CONSIGNE A ▸ Résumez en deux phrases la critique du recueil de nouvelles.
CONSIGNE B ▸ Mettez dans un tableau Markdown à deux colonnes, « Rang » et « Contenu », le passage des enregistrements allant de la ligne contenant « Click the refresh » jusqu'à celle contenant « Viewport: 816px width, 668px », bornes incluses. Numérotez chaque ligne et omettez les lignes vides.

====== EXTRAIT DU TEXTE

Ce recueil de nouvelles appelle la question suivante : qu'a voulu raconter l'auteur ? L'intrigue de sa première nouvelle, La femme-ciseaux, est originale, mais hélas, bien mal racontée et ce qui aurait pu devenir une histoire étrange et envoûtante dans le style d'Amélie Nothomb, devient une histoire peu crédible, dont les phrases lourdes et maladroites n'arrangent rien. En voici quelques exemples : "Ses traits fatigués auraient pu les envahir de compassion[...] empiler une nouvelle banalité[...] sans opposer la moindre résistance à la moiteur des lieux".

Cette nouvelle mériterait vraiment d'être retravaillée, allégée, car le postulat de base (l'art moderne fait passer n'importe quelle horreur pour une chose magnifique) est intéressant. La chute de cette nouvelle est d'ailleurs la plus belle trouvaille de l'auteur.

Les autres nouvelles n'ont hélas pas le même potentiel...

Soleil noir pour Lune blanche : joli titre. Mais ça s'arrête là. Personnellement, je n'ai absolument rien compris. L'histoire commence de façon banale, un homme prépare un repas d'anniversaire-surprise pour son frère. L'une des convives vient avec son hamster, dont elle ne se sépare jamais. La bestiole tourne dans sa roue et s'échappe de sa cage. Soudain, tout devient fou : le hamster est devenu une divinité géante, il y a des pièces supplémentaires dans l'appartement, tout le monde psalmodie "Enkor ! Enkor !", qui est le nom du Dieu-Hamster. Pourquoi ? Est-ce un rêve ? Le narrateur a-t-il consommé trop d'alcool et imaginé tout cela ? On n'en sait strictement rien. Et c'est ce que je reproche à Michel Villar. Il écrit ses propres délires mais ne donne aucune clé au lecteur pour décoder et comprendre un minimum.

============
====== DONNÉES FOURNIES

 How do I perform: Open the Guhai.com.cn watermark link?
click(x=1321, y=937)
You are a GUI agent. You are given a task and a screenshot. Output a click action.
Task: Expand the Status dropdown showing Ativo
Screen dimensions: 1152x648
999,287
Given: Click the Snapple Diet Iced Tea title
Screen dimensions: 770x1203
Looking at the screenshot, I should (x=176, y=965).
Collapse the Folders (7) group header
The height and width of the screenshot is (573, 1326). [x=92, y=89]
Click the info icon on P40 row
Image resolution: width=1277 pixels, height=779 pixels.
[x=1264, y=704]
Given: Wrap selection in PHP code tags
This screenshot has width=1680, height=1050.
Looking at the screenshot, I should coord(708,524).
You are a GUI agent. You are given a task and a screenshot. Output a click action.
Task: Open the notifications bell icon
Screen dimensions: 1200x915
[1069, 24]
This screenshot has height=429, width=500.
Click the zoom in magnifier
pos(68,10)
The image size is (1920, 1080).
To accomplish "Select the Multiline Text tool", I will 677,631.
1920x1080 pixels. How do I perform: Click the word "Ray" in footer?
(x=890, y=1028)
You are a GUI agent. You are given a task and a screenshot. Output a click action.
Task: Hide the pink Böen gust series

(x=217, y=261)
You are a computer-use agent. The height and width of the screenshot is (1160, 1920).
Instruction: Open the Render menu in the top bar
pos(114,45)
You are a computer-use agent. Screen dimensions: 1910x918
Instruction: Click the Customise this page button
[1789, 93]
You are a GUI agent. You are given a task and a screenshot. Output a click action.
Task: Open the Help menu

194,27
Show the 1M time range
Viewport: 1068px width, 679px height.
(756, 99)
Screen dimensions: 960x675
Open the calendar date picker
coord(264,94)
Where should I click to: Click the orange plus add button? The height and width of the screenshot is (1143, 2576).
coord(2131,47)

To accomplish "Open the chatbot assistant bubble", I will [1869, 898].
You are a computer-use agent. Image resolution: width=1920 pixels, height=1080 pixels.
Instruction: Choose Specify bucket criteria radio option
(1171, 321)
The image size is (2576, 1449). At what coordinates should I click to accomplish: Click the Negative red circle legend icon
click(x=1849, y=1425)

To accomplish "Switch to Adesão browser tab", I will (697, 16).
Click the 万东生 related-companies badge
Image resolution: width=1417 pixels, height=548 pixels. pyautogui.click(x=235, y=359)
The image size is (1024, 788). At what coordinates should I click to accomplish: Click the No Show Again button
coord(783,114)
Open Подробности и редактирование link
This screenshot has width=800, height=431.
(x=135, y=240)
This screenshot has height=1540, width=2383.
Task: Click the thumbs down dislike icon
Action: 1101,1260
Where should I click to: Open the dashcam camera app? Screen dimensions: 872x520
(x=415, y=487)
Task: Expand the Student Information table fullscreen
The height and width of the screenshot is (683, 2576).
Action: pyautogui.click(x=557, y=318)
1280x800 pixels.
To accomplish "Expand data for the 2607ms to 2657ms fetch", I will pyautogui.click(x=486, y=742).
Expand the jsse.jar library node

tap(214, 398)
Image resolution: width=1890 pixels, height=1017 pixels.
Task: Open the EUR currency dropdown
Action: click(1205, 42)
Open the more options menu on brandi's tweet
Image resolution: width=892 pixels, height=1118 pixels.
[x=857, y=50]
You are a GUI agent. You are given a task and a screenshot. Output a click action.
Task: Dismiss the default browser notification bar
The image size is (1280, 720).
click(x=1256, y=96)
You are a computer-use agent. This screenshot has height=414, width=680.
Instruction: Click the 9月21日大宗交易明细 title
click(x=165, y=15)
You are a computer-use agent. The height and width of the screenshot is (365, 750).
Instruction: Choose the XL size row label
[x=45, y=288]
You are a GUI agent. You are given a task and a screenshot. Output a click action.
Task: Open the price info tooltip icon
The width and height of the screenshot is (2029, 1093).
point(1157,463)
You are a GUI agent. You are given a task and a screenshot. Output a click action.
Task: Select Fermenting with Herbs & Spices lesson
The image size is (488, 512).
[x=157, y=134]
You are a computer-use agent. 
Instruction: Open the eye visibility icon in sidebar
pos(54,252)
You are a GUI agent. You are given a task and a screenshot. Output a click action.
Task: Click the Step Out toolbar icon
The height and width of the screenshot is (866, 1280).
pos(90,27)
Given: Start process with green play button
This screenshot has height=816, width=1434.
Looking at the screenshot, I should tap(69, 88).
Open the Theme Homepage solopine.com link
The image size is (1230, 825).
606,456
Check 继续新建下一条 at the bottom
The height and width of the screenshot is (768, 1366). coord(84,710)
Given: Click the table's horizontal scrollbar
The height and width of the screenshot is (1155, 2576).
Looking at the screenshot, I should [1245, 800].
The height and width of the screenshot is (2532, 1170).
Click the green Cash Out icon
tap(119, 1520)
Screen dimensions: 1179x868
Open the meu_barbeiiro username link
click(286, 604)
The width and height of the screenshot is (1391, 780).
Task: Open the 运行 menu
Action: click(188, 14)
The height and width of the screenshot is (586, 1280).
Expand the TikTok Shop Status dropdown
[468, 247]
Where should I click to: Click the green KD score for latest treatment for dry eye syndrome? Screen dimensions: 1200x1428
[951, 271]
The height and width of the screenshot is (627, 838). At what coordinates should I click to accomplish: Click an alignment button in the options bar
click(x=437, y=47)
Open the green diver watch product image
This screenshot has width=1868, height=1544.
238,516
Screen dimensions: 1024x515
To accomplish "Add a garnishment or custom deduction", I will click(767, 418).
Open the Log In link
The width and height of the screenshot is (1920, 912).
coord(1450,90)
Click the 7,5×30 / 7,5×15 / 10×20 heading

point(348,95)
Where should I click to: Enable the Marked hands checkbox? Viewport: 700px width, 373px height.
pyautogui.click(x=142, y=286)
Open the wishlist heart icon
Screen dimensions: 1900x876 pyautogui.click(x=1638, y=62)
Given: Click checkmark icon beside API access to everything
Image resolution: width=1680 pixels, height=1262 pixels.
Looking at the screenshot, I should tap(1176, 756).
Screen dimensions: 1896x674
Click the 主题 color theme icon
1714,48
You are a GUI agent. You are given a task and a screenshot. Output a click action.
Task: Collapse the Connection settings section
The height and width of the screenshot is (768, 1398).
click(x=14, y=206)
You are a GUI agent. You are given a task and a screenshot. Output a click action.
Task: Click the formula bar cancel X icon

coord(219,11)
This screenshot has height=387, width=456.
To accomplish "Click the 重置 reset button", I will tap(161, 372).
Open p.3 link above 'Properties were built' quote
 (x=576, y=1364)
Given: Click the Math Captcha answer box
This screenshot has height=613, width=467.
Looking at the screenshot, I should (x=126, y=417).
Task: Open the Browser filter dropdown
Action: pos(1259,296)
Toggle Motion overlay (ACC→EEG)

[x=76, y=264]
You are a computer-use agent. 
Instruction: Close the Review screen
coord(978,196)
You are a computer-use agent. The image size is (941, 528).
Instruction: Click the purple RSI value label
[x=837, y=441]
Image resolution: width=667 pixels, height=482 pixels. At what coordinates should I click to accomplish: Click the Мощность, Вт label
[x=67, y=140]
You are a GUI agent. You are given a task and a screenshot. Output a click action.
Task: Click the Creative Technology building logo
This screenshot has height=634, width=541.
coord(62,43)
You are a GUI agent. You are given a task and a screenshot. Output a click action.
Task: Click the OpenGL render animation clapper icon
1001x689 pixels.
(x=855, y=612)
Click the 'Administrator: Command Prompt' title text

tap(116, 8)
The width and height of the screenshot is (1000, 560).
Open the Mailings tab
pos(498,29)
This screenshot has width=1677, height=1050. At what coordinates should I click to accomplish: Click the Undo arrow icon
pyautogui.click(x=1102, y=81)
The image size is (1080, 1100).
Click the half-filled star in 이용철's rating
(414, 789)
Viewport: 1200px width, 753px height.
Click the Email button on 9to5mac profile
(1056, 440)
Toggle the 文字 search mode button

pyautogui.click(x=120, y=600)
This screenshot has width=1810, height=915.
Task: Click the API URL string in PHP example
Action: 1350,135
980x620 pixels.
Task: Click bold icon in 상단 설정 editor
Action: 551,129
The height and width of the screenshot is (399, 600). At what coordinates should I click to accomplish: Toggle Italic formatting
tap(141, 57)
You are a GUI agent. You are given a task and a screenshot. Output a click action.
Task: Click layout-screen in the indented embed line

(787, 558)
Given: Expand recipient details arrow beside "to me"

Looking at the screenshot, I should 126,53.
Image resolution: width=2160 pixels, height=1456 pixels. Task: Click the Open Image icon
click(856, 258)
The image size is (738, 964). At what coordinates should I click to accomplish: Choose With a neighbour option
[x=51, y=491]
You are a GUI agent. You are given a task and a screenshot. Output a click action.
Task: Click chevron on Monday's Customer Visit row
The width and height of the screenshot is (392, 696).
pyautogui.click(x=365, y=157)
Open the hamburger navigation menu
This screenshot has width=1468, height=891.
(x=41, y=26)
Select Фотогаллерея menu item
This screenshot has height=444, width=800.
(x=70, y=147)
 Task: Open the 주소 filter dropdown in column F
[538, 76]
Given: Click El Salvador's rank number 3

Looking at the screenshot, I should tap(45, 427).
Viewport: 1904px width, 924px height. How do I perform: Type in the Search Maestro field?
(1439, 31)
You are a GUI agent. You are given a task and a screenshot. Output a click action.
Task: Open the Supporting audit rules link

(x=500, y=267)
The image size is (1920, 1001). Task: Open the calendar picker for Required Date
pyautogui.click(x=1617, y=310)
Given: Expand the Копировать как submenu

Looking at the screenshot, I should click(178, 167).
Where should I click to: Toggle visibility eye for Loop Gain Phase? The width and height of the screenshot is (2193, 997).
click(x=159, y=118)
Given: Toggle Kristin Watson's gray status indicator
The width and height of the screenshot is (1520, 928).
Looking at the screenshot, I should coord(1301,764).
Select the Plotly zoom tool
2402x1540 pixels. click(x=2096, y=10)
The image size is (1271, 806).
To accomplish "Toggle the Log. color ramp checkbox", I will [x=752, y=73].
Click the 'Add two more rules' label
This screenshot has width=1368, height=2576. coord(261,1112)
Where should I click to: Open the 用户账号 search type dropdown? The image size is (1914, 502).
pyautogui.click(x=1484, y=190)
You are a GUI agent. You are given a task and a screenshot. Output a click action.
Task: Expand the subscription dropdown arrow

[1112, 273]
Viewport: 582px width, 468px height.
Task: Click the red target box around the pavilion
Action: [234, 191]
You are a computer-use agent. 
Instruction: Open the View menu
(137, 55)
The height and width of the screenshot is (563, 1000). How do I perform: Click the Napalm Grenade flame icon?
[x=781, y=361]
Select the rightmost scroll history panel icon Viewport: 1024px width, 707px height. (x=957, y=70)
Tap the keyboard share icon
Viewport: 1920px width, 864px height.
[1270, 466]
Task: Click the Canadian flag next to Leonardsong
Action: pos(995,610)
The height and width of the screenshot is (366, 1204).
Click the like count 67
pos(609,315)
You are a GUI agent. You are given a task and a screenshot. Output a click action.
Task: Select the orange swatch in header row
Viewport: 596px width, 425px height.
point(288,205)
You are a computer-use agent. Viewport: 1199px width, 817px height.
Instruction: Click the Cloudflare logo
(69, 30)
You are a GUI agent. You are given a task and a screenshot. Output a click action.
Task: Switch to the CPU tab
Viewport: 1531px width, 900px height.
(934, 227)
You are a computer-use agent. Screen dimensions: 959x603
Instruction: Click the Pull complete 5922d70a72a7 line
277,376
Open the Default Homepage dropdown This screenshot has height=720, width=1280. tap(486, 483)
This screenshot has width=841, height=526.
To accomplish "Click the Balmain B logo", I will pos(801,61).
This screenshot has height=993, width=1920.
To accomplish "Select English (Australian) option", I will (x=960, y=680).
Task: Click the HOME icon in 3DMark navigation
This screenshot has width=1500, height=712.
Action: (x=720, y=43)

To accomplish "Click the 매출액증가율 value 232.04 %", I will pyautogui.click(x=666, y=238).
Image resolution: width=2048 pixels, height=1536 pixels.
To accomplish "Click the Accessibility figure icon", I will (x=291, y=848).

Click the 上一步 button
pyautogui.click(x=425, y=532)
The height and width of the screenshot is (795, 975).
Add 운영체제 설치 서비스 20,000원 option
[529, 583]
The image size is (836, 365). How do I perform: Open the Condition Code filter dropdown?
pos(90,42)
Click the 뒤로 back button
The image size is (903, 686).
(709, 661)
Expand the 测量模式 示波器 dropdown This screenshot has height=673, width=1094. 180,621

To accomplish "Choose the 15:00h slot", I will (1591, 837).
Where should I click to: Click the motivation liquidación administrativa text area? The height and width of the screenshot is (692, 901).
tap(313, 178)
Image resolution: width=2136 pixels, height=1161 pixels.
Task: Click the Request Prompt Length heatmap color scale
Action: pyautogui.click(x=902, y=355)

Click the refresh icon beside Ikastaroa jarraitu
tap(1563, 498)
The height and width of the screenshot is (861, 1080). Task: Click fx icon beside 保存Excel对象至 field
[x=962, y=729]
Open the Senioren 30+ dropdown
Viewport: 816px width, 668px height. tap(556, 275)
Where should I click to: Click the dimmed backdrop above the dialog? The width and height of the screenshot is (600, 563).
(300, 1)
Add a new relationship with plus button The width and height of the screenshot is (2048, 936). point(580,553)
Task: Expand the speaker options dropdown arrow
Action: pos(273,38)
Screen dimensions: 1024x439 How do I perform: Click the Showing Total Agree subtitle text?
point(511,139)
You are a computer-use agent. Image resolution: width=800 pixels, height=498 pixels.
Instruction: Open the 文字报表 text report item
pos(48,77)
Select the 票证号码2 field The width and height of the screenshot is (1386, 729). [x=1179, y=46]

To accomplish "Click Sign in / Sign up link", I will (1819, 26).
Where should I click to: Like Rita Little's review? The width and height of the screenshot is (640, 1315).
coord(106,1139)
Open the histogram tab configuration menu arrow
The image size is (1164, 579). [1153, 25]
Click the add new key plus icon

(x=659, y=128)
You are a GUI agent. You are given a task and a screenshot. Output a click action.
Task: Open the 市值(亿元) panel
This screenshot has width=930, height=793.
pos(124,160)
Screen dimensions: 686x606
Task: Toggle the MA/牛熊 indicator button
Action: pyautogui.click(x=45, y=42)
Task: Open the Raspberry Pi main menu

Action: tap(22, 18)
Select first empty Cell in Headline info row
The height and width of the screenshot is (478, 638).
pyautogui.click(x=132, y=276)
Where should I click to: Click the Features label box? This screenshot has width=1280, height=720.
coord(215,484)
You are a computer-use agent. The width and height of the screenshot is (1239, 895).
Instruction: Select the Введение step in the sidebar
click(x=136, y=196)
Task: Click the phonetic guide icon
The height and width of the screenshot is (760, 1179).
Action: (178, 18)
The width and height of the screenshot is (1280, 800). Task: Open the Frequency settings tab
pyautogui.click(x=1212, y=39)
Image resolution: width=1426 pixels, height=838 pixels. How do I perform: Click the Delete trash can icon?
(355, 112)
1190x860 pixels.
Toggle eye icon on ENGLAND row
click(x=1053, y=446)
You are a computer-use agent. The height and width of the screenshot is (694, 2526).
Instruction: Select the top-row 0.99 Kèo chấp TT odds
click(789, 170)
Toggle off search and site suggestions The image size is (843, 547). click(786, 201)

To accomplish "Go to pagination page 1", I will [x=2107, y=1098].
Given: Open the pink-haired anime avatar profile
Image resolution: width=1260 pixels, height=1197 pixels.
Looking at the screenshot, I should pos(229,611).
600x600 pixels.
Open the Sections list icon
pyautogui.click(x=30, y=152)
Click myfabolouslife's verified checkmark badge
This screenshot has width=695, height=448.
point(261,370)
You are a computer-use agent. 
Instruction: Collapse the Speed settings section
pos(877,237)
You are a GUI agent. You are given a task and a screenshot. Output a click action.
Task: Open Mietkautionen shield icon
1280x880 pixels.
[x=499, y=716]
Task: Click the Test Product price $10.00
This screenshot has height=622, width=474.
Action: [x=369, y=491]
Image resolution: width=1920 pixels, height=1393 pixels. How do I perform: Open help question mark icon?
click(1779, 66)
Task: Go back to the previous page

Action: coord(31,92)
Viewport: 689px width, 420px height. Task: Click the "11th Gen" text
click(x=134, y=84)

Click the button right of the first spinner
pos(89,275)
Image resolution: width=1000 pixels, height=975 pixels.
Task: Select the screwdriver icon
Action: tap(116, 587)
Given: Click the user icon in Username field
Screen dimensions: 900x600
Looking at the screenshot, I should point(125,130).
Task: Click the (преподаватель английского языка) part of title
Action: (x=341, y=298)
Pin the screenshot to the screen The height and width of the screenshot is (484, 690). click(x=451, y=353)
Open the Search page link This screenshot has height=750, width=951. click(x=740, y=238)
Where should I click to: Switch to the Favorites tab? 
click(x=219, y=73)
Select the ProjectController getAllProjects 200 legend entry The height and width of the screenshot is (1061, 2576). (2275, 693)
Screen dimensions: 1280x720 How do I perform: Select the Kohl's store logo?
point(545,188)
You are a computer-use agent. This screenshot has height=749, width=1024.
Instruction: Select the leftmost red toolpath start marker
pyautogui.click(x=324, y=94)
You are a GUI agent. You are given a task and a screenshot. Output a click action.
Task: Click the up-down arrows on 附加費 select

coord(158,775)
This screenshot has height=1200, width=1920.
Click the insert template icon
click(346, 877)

============

RÉPONSE ATTENDUE A ▸ La première nouvelle, La femme-ciseaux, repose sur une intrigue originale et un postulat intéressant et offre la plus belle trouvaille de l'auteur avec sa chute, mais elle est mal racontée et alourdie par des phrases maladroites. Les autres nouvelles n'ont pas le même potentiel : dans Soleil noir pour Lune blanche, un repas d'anniversaire-surprise bascule dans le délire autour d'un hamster devenu divinité géante, sans qu'aucune clé ne soit donnée au lecteur pour comprendre.

RÉPONSE ATTENDUE B ▸
| Rang | Contenu |
|---|---|
| 1 | Click the refresh icon beside Ikastaroa jarraitu |
| 2 | tap(1563, 498) |
| 3 | The height and width of the screenshot is (861, 1080). Task: Click fx icon beside 保存Excel对象至 field |
| 4 | [x=962, y=729] |
| 5 | Open the Senioren 30+ dropdown |
| 6 | Viewport: 816px width, 668px height. tap(556, 275) |